Anaerobic methane digester technology comes in a variety of technical approaches and designs generating biogas from organic materials such as manure, food waste, thin stillage or other organic material. 

 

Systems range from covered lagoons and plug flow digesters to complete mix AD systems working under mesophilic or thermophilic conditions. All systems are continuously fed with organic material.

 

Continuous flow of organic matter to the anaerobic digester system is an important factor to maximize biogas yield. To ensure this, pump systems and buffer tanks collecting liquid substrates are installed, providing a well mixed substrate to the digester.

 

Feeder systems are managing the substrate flow, if materials are getting more solid. Stationary mixer feeder with augers or push floors are used for this purpose. The conveying system feeding the digester needs to be adjusted, depending on the amount, the type or the consistency of the substrates entering the digester.

 

Substrates entering the digester lead to rising substrate levels with digested material overflowing into the next digester stage or storage. Gravity fed or pump driven systems are possible.

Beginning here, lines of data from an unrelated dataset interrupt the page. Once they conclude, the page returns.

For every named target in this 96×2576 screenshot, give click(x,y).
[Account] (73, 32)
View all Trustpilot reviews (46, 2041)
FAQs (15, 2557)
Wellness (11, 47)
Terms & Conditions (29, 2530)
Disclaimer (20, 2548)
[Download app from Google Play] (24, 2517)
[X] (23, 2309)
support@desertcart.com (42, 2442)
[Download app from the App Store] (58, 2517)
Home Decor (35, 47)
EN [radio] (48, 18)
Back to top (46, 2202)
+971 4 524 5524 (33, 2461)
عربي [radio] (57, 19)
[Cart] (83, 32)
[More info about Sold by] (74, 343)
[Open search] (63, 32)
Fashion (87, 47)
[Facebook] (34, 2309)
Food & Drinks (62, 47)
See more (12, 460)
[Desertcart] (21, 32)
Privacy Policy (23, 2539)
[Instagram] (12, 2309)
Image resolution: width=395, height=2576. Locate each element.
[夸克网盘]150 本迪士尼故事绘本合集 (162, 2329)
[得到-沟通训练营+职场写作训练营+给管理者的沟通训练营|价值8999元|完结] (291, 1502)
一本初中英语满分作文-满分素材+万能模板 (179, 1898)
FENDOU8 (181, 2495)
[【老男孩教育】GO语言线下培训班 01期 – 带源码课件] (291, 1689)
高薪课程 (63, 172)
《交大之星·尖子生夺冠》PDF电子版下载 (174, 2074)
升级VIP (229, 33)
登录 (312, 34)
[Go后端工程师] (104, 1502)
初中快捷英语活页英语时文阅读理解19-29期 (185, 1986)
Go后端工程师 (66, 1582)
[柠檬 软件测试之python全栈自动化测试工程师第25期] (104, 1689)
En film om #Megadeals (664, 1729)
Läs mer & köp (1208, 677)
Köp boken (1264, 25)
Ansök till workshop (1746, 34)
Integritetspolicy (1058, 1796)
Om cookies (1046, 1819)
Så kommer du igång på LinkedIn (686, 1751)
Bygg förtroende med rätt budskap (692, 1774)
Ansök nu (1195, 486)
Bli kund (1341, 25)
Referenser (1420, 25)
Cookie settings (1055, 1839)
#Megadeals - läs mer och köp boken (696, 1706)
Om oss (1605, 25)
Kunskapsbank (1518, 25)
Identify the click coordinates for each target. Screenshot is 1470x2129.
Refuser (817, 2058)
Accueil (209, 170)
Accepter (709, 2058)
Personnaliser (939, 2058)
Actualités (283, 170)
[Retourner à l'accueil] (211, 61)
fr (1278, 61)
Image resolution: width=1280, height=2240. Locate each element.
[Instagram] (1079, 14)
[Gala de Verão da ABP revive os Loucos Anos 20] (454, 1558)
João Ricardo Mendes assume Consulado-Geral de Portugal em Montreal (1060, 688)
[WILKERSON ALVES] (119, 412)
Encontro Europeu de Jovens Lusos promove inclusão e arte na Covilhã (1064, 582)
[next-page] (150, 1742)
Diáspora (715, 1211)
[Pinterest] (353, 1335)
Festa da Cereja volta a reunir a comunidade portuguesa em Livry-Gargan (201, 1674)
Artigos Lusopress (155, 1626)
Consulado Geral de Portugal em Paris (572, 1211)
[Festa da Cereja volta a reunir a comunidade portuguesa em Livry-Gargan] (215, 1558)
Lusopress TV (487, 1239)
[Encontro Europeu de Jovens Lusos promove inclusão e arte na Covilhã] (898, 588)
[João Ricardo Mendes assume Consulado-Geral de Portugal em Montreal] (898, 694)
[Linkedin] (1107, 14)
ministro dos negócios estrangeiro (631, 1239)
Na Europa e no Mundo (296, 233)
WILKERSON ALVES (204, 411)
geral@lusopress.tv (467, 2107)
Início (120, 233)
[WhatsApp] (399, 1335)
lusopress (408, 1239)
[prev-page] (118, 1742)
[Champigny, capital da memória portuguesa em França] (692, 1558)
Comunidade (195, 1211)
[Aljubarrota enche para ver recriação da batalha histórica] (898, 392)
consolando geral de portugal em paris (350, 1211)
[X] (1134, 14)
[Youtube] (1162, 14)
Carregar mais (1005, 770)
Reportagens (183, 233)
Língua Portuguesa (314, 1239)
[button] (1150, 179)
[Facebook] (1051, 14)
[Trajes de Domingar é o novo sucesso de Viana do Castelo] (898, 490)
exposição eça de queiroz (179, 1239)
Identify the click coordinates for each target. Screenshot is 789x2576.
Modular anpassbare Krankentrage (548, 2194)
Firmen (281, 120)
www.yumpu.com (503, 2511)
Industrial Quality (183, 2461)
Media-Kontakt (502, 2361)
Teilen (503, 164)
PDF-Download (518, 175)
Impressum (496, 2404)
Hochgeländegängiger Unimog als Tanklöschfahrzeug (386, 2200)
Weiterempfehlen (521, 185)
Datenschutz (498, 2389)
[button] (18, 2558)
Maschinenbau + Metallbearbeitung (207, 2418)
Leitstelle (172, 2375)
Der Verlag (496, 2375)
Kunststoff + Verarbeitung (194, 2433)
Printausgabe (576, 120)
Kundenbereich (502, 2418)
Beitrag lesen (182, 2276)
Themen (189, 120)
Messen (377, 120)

To ensure that microorganisms find a sufficient nutrient supply digesters are equipped with mixers helping bringing fresh organic matter to the microbes breaking it down.

Besides making sure that nutrients are available mixers homogenize the digester content and minimize crust building in order to have biogas exiting the liquid phase. 

 

Flexible double-membrane roofs or concrete roofs are most common covering anaerobic digesters. Double membrane roof consist of an outer air-inflated protection foil and an inner flexible gas holder.

 

To keep the process temperature stable tank walls are equipped with heating coils. Coils can be mounted onto the wall or are sometimes build as an in-wall heating. Digester walls and floor are insulated in order to minimize temperature losses to the outside.

 

Gas quality is continuously measured. The H2S content of the produced biogas is kept low by biological desulfurization inside the gasholder. If H2S levels are very high due to e.g. protein rich substrates chemical precipitation is need to adjust gas quality.

 

After water and hydrogensulfide are taken out the biogas there are multiple ways to produce energy. Internal combution engines can generate heat and power, biogas upgrading through water wash scrubbers or PSA technology can deliver a biogas ready to go to public grid or further compression provides CNG and mobility to cars and engines.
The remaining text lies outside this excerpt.